##### Data to use #####
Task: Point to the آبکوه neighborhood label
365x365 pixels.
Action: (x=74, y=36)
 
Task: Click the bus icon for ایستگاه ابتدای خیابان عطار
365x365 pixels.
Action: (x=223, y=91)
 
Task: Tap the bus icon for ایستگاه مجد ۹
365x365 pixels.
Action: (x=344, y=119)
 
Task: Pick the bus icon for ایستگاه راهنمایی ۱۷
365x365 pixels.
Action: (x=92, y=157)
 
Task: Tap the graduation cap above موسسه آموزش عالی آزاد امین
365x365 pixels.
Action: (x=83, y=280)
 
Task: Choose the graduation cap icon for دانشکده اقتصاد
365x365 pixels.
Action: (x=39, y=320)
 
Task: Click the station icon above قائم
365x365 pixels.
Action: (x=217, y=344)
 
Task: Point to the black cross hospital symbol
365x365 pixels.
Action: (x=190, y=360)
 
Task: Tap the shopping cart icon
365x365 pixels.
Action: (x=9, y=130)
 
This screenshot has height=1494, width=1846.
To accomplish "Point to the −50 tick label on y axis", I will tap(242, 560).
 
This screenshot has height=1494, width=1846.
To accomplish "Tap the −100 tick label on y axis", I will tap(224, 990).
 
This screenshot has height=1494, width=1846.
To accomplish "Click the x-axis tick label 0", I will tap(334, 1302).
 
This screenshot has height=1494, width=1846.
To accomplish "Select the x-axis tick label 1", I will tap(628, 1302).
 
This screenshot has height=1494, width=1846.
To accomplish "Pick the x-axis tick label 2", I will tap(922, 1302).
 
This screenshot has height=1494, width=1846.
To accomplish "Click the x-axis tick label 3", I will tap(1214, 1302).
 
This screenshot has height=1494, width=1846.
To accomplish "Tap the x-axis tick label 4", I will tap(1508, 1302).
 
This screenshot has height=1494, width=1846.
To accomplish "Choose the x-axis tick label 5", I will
#####
Exercise prompt:
Can you return, word for word, the lines in the records starting at the line containing "Task: Point to the black" and ending at the line containing "Action: (x=9, y=130)", with both of those lines included?

Completed task:
Task: Point to the black cross hospital symbol
365x365 pixels.
Action: (x=190, y=360)
 
Task: Tap the shopping cart icon
365x365 pixels.
Action: (x=9, y=130)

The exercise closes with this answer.